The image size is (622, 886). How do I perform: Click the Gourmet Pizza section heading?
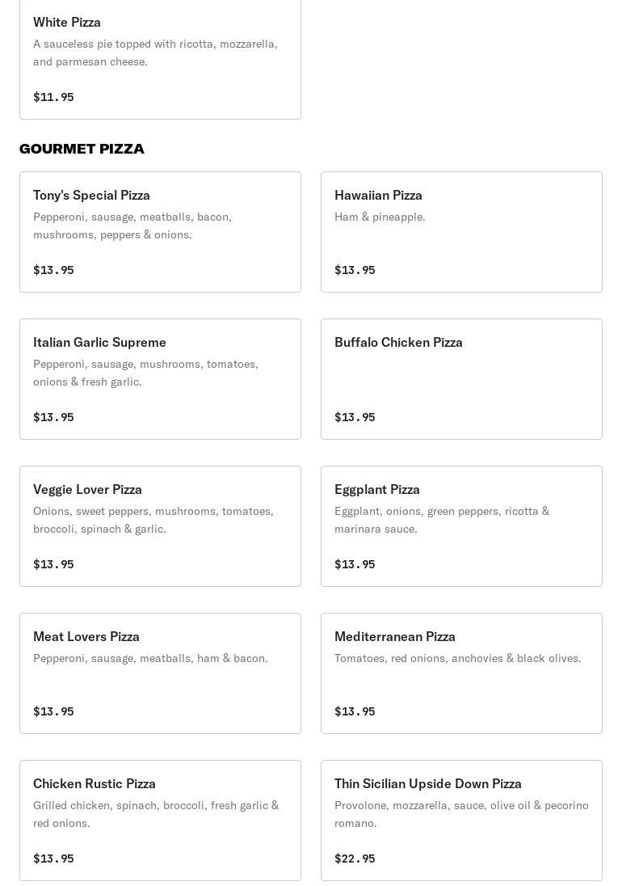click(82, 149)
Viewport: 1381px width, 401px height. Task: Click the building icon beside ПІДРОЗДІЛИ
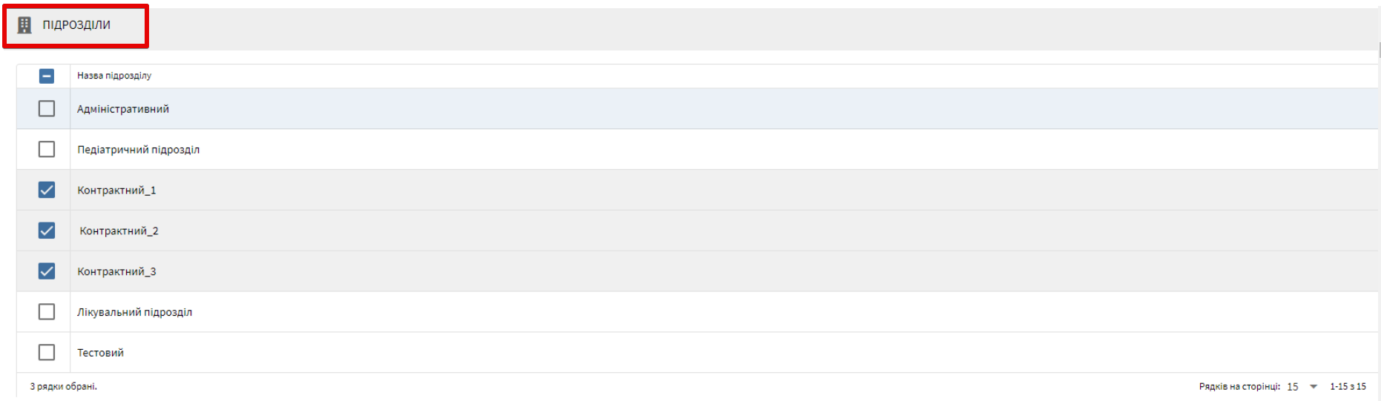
--
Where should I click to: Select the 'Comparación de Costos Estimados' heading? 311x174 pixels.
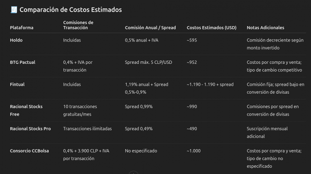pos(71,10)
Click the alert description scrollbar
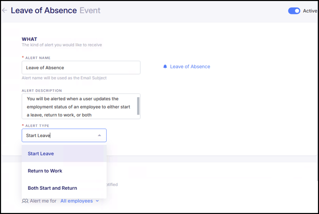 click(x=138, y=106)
...
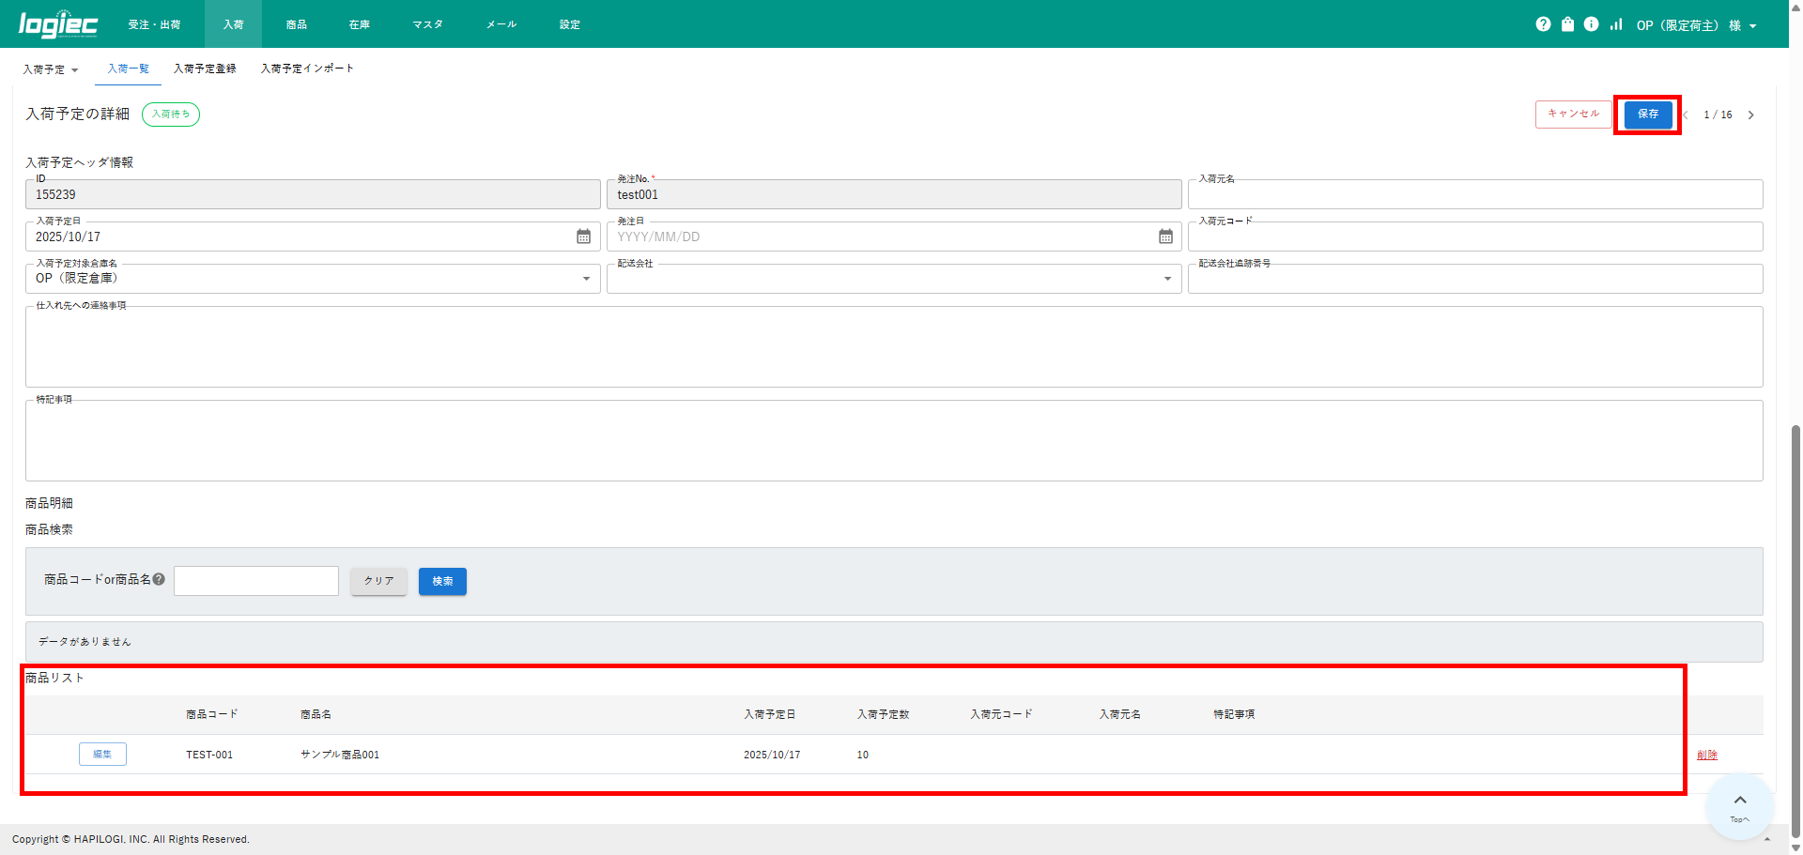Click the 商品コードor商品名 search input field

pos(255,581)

TASK ITEM -
What is needed is an exact copy of only the lines above from the one with "The image size" to the one with "Viewport: 1381px width, 401px", both kept, with every picture left out.

EXERCISE OUTPUT -
The image size is (622, 886). How do I perform: Click the Gourmet Pizza section heading?
click(82, 149)
Viewport: 1381px width, 401px height. Task: Click the building icon beside ПІДРОЗДІЛИ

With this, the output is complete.